* _Problem requirements_
Using the material below, print the line that contains "Identify the click", the line that contains "Tinplate coil (65, 2414)", and every line in between, exactly and nothing else.

----------

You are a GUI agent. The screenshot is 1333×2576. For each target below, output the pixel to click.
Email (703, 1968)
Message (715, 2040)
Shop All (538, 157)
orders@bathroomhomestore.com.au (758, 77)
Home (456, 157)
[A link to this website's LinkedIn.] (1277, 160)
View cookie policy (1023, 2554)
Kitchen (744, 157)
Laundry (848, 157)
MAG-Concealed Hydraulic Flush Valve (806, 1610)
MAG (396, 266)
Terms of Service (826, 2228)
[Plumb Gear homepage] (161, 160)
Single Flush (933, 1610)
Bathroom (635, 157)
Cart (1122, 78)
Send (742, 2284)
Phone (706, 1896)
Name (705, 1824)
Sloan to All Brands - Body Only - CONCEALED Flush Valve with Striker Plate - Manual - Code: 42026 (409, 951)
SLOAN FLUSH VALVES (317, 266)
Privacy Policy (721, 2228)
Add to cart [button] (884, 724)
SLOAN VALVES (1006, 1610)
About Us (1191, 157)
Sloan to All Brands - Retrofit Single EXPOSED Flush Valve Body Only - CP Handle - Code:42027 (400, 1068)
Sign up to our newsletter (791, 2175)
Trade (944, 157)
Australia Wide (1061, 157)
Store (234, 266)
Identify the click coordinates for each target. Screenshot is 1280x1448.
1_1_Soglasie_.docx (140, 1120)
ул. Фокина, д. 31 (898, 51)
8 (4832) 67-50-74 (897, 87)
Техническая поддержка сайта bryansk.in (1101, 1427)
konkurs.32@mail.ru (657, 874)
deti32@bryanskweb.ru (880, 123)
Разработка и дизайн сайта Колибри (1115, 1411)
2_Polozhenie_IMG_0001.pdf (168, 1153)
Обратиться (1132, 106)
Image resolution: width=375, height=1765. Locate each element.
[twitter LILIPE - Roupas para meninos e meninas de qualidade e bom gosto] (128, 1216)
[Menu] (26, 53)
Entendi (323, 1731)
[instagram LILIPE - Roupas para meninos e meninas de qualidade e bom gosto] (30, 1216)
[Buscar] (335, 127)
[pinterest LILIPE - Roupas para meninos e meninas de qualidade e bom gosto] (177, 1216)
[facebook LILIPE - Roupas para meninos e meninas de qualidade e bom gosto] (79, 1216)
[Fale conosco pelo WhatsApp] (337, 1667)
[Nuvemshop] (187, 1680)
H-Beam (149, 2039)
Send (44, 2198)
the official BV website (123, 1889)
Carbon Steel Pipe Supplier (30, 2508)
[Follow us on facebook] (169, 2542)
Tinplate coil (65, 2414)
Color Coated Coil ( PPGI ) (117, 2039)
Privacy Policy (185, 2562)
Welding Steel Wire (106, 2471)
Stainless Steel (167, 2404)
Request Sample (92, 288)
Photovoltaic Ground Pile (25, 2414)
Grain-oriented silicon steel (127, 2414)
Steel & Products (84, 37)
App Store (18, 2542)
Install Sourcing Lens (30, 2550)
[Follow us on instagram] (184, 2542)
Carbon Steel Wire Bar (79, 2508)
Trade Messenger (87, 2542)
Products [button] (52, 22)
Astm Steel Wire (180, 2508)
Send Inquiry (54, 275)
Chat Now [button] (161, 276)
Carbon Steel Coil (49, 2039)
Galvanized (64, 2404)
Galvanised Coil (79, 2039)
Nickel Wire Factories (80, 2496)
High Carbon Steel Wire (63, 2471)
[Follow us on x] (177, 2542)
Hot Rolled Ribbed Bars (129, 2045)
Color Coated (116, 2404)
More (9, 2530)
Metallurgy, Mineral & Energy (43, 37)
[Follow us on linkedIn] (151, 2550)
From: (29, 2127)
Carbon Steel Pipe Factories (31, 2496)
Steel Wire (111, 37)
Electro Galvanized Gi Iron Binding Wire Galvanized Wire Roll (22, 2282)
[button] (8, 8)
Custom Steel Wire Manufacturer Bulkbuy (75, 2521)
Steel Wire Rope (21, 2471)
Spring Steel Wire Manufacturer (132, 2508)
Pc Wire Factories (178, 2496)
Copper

----------

* _Response area_
Identify the click coordinates for each target. Screenshot is 1280x1448.
1_1_Soglasie_.docx (140, 1120)
ул. Фокина, д. 31 (898, 51)
8 (4832) 67-50-74 (897, 87)
Техническая поддержка сайта bryansk.in (1101, 1427)
konkurs.32@mail.ru (657, 874)
deti32@bryanskweb.ru (880, 123)
Разработка и дизайн сайта Колибри (1115, 1411)
2_Polozhenie_IMG_0001.pdf (168, 1153)
Обратиться (1132, 106)
Image resolution: width=375, height=1765. Locate each element.
[twitter LILIPE - Roupas para meninos e meninas de qualidade e bom gosto] (128, 1216)
[Menu] (26, 53)
Entendi (323, 1731)
[instagram LILIPE - Roupas para meninos e meninas de qualidade e bom gosto] (30, 1216)
[Buscar] (335, 127)
[pinterest LILIPE - Roupas para meninos e meninas de qualidade e bom gosto] (177, 1216)
[facebook LILIPE - Roupas para meninos e meninas de qualidade e bom gosto] (79, 1216)
[Fale conosco pelo WhatsApp] (337, 1667)
[Nuvemshop] (187, 1680)
H-Beam (149, 2039)
Send (44, 2198)
the official BV website (123, 1889)
Carbon Steel Pipe Supplier (30, 2508)
[Follow us on facebook] (169, 2542)
Tinplate coil (65, 2414)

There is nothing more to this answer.